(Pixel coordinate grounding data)
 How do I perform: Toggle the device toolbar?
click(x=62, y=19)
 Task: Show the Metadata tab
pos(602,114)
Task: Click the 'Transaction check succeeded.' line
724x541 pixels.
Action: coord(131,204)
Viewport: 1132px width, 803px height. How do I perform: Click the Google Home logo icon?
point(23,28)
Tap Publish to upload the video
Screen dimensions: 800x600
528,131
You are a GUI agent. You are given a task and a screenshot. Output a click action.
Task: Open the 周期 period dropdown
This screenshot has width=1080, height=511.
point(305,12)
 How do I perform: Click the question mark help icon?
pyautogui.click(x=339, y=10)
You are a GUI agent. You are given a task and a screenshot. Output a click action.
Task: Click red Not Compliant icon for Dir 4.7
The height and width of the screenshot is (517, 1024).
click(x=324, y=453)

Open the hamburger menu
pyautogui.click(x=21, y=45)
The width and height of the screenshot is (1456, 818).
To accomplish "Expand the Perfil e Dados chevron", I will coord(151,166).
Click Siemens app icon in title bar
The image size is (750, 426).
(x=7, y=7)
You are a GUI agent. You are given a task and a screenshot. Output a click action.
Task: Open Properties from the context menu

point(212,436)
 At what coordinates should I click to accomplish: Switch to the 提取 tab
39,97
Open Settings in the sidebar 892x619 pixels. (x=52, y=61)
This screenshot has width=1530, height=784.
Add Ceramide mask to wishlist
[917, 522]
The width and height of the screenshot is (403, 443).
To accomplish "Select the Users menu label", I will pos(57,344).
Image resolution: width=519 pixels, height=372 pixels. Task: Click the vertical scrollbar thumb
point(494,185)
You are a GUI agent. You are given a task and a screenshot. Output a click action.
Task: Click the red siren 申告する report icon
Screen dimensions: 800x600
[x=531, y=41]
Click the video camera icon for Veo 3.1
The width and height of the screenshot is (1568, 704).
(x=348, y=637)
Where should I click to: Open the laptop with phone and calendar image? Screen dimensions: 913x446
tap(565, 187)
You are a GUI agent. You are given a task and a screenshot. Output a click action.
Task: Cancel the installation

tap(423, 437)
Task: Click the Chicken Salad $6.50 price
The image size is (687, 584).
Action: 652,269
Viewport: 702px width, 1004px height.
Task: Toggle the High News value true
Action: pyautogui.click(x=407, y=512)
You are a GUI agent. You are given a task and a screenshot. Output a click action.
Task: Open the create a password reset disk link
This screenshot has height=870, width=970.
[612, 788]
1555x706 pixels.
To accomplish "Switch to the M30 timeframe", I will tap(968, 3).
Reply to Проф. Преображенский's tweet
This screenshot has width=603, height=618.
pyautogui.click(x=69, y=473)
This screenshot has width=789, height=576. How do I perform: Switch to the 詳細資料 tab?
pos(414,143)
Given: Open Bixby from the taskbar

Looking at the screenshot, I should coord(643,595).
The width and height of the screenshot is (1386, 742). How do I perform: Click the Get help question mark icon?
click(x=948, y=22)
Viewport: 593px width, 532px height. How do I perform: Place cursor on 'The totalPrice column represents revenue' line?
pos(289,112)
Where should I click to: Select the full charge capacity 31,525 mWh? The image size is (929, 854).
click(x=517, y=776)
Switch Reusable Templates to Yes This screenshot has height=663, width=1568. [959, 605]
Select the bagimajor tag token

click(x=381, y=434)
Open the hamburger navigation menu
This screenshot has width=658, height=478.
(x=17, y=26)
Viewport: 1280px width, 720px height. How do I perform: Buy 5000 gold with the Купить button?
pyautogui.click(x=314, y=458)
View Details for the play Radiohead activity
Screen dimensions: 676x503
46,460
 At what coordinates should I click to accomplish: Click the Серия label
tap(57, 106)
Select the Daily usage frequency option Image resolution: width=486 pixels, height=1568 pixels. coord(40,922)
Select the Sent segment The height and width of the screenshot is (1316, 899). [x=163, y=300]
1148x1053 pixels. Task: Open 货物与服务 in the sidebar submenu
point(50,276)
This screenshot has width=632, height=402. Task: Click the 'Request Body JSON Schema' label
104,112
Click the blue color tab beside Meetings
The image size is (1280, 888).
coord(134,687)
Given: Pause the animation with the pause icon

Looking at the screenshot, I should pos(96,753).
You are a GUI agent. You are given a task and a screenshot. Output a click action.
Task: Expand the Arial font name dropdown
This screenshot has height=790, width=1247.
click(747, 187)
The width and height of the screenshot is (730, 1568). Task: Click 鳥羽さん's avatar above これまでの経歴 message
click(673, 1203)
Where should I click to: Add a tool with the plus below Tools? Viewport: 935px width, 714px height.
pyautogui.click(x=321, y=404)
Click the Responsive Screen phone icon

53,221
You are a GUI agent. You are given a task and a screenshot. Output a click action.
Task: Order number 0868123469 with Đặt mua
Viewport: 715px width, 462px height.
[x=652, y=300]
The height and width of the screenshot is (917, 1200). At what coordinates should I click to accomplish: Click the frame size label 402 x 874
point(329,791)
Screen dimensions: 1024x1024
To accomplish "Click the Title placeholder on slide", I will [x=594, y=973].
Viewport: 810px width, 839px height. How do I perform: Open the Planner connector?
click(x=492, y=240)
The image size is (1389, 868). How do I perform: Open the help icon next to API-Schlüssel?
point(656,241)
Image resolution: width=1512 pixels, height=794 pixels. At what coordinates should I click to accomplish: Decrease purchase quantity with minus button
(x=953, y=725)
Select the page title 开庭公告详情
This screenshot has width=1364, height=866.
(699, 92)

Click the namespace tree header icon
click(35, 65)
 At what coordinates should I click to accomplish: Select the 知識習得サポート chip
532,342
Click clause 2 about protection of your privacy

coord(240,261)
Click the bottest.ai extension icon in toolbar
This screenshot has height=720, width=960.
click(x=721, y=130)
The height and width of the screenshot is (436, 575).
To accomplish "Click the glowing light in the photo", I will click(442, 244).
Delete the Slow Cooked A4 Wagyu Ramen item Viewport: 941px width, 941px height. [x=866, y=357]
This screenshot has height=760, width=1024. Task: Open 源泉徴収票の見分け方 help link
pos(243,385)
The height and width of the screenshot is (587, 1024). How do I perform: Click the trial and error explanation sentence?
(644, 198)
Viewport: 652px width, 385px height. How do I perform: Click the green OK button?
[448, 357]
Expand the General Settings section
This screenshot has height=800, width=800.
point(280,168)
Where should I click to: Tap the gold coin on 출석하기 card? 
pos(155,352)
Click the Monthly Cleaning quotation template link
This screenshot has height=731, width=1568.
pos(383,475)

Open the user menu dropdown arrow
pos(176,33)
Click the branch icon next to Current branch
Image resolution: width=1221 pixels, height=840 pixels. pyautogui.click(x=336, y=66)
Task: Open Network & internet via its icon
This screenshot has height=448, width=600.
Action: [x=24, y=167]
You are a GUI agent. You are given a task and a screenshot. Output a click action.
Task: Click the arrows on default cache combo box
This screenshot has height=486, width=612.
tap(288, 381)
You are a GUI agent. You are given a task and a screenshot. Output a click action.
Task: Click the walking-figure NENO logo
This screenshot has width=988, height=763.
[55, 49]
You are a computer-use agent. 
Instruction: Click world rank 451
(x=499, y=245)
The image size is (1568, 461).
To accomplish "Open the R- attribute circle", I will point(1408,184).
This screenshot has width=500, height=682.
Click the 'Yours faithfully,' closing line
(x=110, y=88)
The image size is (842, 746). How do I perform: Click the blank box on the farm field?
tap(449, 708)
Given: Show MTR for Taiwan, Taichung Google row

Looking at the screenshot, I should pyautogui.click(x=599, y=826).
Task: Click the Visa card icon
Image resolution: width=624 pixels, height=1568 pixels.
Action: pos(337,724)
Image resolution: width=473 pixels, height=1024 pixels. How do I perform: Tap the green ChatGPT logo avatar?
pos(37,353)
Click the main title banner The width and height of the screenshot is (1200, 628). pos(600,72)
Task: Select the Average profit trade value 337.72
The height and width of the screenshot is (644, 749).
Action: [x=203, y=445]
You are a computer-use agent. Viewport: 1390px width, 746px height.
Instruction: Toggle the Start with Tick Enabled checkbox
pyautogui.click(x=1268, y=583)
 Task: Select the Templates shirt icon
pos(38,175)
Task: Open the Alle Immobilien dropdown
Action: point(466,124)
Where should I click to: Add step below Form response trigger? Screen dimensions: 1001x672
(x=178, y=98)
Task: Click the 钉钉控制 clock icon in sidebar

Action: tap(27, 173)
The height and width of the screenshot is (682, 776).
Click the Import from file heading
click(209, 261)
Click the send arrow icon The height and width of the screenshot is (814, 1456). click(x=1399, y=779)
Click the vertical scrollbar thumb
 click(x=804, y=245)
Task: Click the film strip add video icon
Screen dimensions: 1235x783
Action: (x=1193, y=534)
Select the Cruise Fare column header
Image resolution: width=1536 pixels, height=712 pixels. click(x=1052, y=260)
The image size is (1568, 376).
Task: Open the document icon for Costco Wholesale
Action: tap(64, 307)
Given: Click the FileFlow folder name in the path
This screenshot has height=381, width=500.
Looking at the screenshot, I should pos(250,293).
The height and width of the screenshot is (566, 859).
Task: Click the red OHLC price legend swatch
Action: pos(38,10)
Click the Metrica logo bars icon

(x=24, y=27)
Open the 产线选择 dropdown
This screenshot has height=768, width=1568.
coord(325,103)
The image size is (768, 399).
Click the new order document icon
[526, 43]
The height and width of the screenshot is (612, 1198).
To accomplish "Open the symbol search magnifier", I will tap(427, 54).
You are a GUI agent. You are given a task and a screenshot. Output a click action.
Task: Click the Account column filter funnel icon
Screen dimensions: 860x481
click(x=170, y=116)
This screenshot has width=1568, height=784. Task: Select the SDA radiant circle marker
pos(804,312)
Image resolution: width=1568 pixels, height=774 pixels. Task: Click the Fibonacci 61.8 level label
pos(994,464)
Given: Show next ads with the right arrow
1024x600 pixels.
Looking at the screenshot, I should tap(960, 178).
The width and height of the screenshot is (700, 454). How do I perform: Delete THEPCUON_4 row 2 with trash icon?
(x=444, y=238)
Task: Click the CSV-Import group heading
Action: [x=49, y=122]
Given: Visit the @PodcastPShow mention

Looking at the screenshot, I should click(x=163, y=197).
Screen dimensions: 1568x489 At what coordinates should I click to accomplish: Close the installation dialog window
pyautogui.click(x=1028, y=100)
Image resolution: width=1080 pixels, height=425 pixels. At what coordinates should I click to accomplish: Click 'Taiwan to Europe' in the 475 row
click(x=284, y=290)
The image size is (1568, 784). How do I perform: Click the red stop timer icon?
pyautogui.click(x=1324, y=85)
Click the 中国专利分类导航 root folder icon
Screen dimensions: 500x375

What to produce
Only the lines that contain the string "Settings" should be copied from the entries above.

Task output
Open Settings in the sidebar 892x619 pixels. (x=52, y=61)
Expand the General Settings section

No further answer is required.